Alan C. Woodward, M.D., president of the 18,000-member Massachusetts Medical Society, said that the departure of the Medical Liability Mutual Insurance Company (MLMIC) of New York from the state is another clear sign that the liability situation in the state is getting worse and that physicians continue to face greater challenges to the viability of their practices and their ability to deliver patient care.

The recent announcement that MLMIC will be withdrawing from the Massachusetts malpractice marketplace at the request of the Division of Insurance means that approximately 1,600 physicians will have to find another insurance carrier to provide professional liability coverage. MLMIC currently insures about 7 percent of the state’s practicing physicians, with many of those in solo or small group practices.

“The exit of MLMIC means less competition in the marketplace,” said Woodward, “and it means those 1,600 physicians will have few options for coverage that will likely be at higher prices. This development, along with physicians facing their fourth consecutive year of double-digit increases from the state’s largest commercial insurer, makes it unmistakably clear that the liability crisis in Massachusetts has two sides – affordability and availability.”

The departure of MLMIC leaves GE Medical Protective, with 1.3 percent of the market, and ProMutual Group, with some 38 percent of the market, as the only two commercial insurers left in the state, according to MMS.

The remaining physicians are covered through “captive” insurance plans, set up by institutions such as large hospitals or medical groups, available only to those physicians who work at those institutions. Currently, the state has approximately 21,000 insured physicians.

Woodward said it is likely that most of the 1,600 physicians covered by MLMIC will eventually be insured with ProMutual Group, the state’s largest commercial insurer.

ProMutual Group has announced an average 11.3 percent increase in rates for 2004, pending review by the insurance department. The 11.3 percent jump follows annual average rate increases of 9.5, 14, 12.5, and 20 percent over the last four years. And while the 11.3 percent rise is an average rate increase, 68 of 114 physician specialty classifications are slated for increases of 15 percent or more.

With this latest increase for 2004, the average medical liability rate for physicians covered by ProMutual has nearly doubled – soaring 99 percent – on a compounded basis over a six-year period since 1998, Woodward maintained.

“As reimbursements for services are lagging, and as both liability rates and the costs of maintaining a practice rise dramatically,” said Woodward, “the situation is becoming financially untenable for some physicians, and that’s affecting patient care.”

Woodward said the liability situation has become the primary driving force in a what he said is a deteriorating physician practice environment in Massachusetts, one which is hindering recruitment and retention of physicians, and one which is leading many of them to retire early, leave for other states, or change careers. He said the medical society’s physician workforce studies and its practice index – annual indicators of the practice environment for doctors — offer evidence of the declining conditions that physicians face.

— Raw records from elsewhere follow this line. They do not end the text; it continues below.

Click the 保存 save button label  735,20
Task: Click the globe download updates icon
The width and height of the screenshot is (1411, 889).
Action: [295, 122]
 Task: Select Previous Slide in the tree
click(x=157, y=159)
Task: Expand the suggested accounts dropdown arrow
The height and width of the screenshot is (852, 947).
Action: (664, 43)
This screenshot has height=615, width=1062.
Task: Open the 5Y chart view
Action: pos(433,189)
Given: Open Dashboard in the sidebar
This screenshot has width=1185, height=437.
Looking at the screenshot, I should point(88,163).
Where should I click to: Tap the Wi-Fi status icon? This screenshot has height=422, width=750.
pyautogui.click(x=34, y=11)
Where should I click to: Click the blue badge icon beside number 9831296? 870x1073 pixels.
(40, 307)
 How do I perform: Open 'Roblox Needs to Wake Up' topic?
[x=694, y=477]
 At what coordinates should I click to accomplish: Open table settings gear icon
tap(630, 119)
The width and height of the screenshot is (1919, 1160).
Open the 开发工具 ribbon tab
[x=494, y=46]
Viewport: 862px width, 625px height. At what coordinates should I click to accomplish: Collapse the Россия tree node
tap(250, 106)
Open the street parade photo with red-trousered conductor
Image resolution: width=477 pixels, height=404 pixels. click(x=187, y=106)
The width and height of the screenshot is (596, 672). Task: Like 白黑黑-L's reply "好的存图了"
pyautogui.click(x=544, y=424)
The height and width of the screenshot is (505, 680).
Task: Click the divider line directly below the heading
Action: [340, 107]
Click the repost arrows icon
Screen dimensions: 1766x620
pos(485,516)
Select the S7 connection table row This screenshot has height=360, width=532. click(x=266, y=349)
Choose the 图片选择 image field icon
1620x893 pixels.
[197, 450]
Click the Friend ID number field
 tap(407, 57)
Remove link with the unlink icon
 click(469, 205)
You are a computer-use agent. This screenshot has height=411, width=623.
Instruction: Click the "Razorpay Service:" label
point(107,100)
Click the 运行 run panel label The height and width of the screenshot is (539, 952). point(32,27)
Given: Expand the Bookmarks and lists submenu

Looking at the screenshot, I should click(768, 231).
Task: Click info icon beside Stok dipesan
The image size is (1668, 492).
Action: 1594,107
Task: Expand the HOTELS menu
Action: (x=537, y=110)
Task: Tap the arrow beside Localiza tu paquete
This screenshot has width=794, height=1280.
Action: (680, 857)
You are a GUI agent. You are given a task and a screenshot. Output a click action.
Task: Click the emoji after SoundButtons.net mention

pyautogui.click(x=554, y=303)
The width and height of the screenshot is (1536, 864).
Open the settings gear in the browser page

In the 2004 workforce study, for example, 49 percent of physician respondents said that the fear of being sued has caused them to alter or limit their scope of practice, and for four specialties, the rate exceeded 60 percent: Emergency Medicine (68), Obstetrics/Gynecology (64), Neurosurgery (64), and Orthopedics (60).

Further, the percent of physicians whose liability insurance expense exceeds 10 percent of total operating costs jumped to 47 percent – 12 percentage points higher than last year.

But Woodward said there are signs of hope. “We are encouraged by some of the steps the legislature has recently taken to initiate professional liability reform,” said Woodward. “The Joint Committee on Insurance has reported out a bill, and the state Senate has approved an amendment to its budget that provide the first steps toward appropriate liability reform. But we still have a long way to go.

“The crisis grows daily,” said Woodward, “and the departure of MLMIC only further demonstrates that it has become more severe and more acute. We hope the legislature acts expeditiously on these initiatives to offer relief to the state’s physicians.”